- _提供された抜粋_
暮らしに忍び寄る増税、来年以降の税制改正は要チェック
給与収入850万円超の人は、2020年から増税に
毎年この時期になると、与党から税制改正大綱が発表されます。2017年度の「配偶者控除」見直しに続き、2018年度も、生活者にとって無視できない所得税制の改正内容となっています。
働き盛りの世帯に関する改正で見逃せないのは、「給与所得控除」の引き下げと、「基礎控除」の引き上げ。2020年1月から実施されます。
所得税額を算出する流れを簡単に説明すると、まず「収入」から「経費」を差し引いて「所得」を計算します。所得金額からさらに各種の「控除」を差し引くことができ、最終的に「課税所得」として算出された金額に、所定の税率を掛けたものが所得税額となります。
会社員や公務員など給与所得者の場合、「収入」は源泉徴収票に記載される支払金額(いわゆる額面)、「経費」に当たるのが「給与所得控除」です。自営業者などが収入(売上げ)を得るのにかかる実際の経費とは違い、給与所得者の場合は収入金額に応じた「計算上の経費」が認められているというわけです。そして、「収入」から「給与所得控除」を差し引いた金額を「給与所得」といいます。
改正案が国会を通れば、この給与所得者の経費「給与所得控除」が、一律10万円引き下げられます。たとえば、現在65万円と定められている最低額が、55万円になります。
また、給与収入850万円超の人の「給与所得控除」は、195万円が上限額となります(現行は1000万円超の人で上限額220万円)。
ただし、23歳未満の子どもや特別障害者の家族を扶養している人は、給与収入額(1000万円が上限)から850万円を引いた金額の10%を、給与所得額から控除することが認められます。年収1100万円なら「(1000万円-850万円)×10%=15万円」。上乗せされても、現行の給与所得控除額よりは小さくなります。
給与収入850万円超の人は、手取りが減ることを覚悟しておく必要がありそうです。
一方、給与収入850万円以下の人は、「給与所得控除」改正の影響はないと思われます。
なぜなら、「控除」のうち収入のあるすべての人に認められている「基礎控除」が、現在の38万円から48万円へと10万円アップするため、「給与所得控除」が一律10万円引き下げられても差し引きゼロとなるからです。

[保存済みの項目]

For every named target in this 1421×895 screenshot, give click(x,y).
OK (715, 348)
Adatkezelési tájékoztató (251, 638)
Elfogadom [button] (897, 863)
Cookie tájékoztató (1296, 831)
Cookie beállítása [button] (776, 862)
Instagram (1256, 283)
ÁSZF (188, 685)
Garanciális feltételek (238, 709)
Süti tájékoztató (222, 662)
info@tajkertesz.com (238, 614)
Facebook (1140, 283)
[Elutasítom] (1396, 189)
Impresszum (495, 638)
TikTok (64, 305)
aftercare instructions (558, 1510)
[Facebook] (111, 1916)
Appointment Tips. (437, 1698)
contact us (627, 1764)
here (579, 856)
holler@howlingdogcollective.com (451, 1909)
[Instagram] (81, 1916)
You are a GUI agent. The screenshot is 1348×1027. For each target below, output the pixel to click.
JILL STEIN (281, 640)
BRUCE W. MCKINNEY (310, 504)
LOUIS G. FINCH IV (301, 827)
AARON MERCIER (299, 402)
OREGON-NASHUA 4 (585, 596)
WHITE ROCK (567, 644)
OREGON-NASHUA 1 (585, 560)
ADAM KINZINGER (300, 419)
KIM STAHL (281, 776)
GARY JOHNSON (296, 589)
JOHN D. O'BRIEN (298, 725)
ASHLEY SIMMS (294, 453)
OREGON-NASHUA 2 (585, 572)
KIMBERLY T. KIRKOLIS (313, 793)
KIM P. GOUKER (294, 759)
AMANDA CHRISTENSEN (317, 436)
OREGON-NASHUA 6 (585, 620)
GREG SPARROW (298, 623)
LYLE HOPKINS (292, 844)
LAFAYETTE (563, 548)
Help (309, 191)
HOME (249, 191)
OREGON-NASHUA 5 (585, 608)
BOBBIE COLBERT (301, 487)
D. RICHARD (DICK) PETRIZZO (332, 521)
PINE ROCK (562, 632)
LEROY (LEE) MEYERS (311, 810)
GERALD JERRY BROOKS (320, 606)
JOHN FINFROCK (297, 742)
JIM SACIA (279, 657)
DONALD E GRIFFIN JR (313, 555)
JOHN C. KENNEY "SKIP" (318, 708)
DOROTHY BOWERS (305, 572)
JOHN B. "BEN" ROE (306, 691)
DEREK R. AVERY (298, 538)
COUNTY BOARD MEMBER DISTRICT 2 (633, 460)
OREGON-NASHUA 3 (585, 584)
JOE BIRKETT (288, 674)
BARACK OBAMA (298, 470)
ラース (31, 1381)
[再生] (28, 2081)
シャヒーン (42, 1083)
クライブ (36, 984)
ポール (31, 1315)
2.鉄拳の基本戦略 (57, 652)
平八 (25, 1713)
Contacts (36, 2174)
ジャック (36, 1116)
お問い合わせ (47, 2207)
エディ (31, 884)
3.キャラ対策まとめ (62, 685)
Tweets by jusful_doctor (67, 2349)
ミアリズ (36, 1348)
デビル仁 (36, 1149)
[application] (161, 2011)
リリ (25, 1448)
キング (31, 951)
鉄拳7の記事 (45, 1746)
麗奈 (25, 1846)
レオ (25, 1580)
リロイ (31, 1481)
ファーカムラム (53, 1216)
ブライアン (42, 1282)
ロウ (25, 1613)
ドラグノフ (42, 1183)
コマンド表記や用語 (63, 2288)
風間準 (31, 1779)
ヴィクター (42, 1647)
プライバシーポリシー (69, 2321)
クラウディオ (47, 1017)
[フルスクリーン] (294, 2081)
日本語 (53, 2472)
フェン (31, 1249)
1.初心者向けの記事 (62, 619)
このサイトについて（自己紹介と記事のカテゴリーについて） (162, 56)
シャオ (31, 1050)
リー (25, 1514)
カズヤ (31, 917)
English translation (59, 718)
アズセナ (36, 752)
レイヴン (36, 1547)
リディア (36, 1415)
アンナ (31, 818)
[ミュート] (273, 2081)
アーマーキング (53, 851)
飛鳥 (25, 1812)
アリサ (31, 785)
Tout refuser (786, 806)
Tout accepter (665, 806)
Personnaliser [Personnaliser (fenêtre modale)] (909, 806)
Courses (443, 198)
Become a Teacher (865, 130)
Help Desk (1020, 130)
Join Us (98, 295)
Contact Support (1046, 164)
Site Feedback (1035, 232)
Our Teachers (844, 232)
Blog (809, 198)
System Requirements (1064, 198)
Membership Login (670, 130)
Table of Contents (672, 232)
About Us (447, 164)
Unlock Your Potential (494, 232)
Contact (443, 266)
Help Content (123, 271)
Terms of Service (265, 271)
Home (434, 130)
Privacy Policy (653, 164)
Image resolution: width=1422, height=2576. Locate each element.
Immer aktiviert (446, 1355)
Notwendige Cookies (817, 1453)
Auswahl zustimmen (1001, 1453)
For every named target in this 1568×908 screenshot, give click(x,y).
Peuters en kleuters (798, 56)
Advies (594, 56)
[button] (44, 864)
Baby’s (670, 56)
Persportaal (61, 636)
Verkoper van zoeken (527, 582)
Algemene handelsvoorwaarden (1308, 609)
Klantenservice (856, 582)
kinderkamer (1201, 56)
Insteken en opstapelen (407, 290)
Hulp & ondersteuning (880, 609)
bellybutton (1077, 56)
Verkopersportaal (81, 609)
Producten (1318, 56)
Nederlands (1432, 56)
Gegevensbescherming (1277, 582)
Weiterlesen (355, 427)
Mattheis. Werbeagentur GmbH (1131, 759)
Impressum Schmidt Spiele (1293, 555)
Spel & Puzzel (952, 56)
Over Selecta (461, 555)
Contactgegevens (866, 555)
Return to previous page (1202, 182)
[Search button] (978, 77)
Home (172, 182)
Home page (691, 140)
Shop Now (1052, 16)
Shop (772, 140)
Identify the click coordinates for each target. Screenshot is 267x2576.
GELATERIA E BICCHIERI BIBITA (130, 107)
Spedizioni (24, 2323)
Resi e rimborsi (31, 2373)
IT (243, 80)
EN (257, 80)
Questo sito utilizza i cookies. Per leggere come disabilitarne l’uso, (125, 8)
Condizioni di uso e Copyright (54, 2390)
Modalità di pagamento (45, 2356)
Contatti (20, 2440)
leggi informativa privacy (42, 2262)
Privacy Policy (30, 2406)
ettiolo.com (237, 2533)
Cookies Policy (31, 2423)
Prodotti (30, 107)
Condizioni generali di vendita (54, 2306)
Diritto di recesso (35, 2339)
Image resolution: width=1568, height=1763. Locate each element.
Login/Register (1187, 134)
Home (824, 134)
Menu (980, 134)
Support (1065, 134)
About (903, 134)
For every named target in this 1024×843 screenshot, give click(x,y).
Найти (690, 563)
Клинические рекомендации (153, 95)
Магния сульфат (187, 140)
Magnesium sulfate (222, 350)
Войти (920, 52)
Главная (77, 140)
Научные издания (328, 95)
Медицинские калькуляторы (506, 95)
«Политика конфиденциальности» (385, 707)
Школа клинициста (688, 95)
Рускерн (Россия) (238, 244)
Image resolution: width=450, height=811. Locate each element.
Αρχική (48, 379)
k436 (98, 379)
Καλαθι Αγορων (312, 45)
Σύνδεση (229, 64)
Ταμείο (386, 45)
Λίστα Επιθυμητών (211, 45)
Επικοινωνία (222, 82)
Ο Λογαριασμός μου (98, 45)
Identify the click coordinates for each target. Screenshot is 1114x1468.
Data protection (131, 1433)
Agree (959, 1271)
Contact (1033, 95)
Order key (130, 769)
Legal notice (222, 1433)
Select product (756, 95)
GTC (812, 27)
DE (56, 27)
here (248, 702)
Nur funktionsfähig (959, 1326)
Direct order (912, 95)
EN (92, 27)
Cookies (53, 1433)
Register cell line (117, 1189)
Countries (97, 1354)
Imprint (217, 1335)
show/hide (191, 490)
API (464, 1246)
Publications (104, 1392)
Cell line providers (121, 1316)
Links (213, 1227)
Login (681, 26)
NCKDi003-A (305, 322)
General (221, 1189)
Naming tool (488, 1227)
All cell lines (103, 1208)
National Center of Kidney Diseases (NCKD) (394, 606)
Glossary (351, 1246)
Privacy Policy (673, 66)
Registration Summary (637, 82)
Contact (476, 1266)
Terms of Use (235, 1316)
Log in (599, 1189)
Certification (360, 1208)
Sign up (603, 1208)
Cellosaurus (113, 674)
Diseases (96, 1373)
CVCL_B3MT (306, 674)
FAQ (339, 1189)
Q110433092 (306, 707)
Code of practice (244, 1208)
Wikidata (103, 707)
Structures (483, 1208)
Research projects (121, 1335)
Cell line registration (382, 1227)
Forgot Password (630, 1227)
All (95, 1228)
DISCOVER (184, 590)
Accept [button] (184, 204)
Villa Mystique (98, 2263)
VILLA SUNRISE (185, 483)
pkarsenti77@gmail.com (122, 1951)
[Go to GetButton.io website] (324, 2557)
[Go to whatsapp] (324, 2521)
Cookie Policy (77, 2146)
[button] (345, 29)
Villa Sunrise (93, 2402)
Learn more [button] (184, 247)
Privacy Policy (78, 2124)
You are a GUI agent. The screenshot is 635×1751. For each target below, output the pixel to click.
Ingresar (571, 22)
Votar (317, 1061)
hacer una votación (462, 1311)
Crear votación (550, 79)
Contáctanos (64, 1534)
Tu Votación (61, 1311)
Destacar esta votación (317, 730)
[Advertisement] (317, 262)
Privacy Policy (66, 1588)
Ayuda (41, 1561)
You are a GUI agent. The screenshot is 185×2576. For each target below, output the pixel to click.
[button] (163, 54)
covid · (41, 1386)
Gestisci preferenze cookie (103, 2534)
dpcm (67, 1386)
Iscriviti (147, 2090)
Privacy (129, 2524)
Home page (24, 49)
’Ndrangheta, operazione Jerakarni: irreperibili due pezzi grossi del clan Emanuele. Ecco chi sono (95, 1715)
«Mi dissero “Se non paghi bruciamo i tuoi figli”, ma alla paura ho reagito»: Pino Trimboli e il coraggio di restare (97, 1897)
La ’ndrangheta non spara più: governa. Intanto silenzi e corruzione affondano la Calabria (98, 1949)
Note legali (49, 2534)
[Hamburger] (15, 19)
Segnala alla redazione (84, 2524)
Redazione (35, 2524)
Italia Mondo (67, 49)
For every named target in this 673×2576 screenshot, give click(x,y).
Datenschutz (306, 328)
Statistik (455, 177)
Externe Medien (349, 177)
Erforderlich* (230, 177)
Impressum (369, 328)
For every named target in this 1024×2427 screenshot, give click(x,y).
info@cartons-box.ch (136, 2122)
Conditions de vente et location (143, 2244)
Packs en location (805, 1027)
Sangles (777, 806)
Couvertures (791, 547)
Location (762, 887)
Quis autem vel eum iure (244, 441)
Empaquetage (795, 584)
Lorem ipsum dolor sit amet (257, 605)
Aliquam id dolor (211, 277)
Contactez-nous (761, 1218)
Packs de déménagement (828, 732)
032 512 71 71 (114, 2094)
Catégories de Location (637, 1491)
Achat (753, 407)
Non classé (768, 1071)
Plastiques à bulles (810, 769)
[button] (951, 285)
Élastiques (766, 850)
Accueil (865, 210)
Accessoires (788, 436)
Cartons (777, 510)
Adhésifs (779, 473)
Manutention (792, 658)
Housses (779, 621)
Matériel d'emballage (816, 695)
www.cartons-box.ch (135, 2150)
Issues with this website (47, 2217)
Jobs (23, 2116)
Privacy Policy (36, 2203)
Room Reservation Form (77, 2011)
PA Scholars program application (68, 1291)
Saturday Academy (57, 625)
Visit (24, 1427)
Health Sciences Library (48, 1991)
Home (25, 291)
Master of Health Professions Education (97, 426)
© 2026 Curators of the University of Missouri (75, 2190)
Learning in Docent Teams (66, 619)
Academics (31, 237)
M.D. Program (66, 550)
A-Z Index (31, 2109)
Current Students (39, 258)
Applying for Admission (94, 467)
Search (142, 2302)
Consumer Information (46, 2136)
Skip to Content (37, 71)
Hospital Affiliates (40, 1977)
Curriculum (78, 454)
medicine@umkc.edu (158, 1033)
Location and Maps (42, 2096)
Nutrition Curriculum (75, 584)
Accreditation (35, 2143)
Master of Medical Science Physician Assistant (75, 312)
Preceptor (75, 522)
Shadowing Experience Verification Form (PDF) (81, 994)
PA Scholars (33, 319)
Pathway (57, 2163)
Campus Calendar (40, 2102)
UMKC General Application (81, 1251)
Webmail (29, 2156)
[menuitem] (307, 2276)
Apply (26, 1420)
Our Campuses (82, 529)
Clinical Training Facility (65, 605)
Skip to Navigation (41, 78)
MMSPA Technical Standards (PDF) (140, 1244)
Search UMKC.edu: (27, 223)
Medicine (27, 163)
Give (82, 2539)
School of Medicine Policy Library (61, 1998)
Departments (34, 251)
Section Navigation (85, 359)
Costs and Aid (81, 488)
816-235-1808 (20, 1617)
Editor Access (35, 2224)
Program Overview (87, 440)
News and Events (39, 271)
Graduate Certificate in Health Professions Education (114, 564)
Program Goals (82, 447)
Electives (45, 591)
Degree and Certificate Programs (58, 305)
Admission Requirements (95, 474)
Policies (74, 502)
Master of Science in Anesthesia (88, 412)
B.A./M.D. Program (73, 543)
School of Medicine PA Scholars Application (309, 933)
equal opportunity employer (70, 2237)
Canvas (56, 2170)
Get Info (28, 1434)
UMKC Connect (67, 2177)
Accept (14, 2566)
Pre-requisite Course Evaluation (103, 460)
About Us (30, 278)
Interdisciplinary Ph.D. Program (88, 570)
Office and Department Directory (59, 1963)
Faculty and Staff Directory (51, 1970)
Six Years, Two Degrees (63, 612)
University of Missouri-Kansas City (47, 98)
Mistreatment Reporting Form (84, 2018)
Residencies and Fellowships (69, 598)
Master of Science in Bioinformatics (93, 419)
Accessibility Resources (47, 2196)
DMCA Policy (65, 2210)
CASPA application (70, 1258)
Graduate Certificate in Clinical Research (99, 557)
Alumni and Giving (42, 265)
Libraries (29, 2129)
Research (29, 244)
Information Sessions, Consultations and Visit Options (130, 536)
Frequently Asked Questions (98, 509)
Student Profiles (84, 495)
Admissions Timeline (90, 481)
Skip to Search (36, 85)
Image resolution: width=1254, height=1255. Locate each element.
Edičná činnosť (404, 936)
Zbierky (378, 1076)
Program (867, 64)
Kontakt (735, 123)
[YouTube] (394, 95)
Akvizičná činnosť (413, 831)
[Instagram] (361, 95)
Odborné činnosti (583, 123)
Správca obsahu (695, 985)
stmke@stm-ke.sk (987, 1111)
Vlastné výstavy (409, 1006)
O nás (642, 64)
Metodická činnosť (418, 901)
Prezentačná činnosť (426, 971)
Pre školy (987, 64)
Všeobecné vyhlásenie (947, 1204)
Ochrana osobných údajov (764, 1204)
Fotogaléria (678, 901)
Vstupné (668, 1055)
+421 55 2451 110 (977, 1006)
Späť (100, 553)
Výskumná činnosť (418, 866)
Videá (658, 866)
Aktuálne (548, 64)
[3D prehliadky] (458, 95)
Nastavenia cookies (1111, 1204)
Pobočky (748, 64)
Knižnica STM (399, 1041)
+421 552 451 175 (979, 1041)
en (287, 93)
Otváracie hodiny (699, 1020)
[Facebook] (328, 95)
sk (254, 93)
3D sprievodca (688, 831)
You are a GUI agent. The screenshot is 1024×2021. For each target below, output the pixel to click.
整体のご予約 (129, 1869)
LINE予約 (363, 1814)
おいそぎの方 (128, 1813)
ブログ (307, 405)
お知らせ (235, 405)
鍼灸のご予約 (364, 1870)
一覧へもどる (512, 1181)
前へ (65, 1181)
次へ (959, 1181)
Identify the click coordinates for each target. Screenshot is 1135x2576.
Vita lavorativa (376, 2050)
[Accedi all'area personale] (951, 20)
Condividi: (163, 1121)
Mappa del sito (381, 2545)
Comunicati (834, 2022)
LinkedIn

- _課題一覧_
a) 税制改正の記事によると、基礎控除の額はいくらからいくらに変わりますか。
b) 税制改正の記事のうち、「会社員や公務員など給与所得者の場合」で始まる段落を、主な事実を残して箇条書きに書き直してください。
c) 税制改正の記事の最後の文に続けて、その先を書いてください。

- _課題ごとの解答_
a) 現在の38万円から48万円に変わります。

b)
- 給与所得者の「収入」は、源泉徴収票に記載される支払金額(額面)である。
- 給与所得者の「経費」に当たるのは「給与所得控除」である。
- 自営業者などの実際の経費とは違い、給与所得者には収入金額に応じた「計算上の経費」が認められている。
- 「収入」から「給与所得控除」を差し引いた金額を「給与所得」という。

c)
「基礎控除」の改正については、所得が2400万円を超える人は段階的に48万円から減額され、2500万円を超える人はゼロになります。やはり、高所得者には厳しい改正といえます。
「高所得じゃないから、わが家にそれほど影響なさそう」と安心した人も、今後はわかりません。今回の大綱では850万円超の人が増税になりますが、直前まで800万円超の人を対象とする案が出ていました。将来的に増税対象者が拡大する可能性は大なので、関心を持って見ておく必要があります。
いろいろある税制改正のスケジュール
向こう数年の生活者に関わる税制改正を挙げてみます。
2018年 1月~ 「配偶者控除」と「配偶者特別控除」の見直し
10月~ 紙巻きタバコ1本につき1円の増税(2021年までに計3円増税)
2019年 1月~ 「国際観光旅客税(仮称)」の創設(日本出国時に1人あたり1000円)
10月~ 消費税率が10%に
2020年 1月~ 「給与所得控除」と「基礎控除」の見直し
10月~ 第三のビール、ワインの増税(ビール、日本酒は減税)
2024年 4月~ 「森林環境税(仮称)」の創設(年額1000円を住民税に上乗せ、ただし現在東日本大震災の復興財源として上乗せされている1000円が2023年度で終了)
こうしてみると、増税が生活の中にジワジワと入り込んでくるようです。タバコは吸わない、ワインも飲まない、海外旅行にも行かないという人でも、買い物を一切しないという人はいないでしょう。
収入が変わらない場合には、増税で手取りが減る分、貯蓄する余裕がなくなります。貯蓄できる家計にするためには、支出の管理が不可欠です。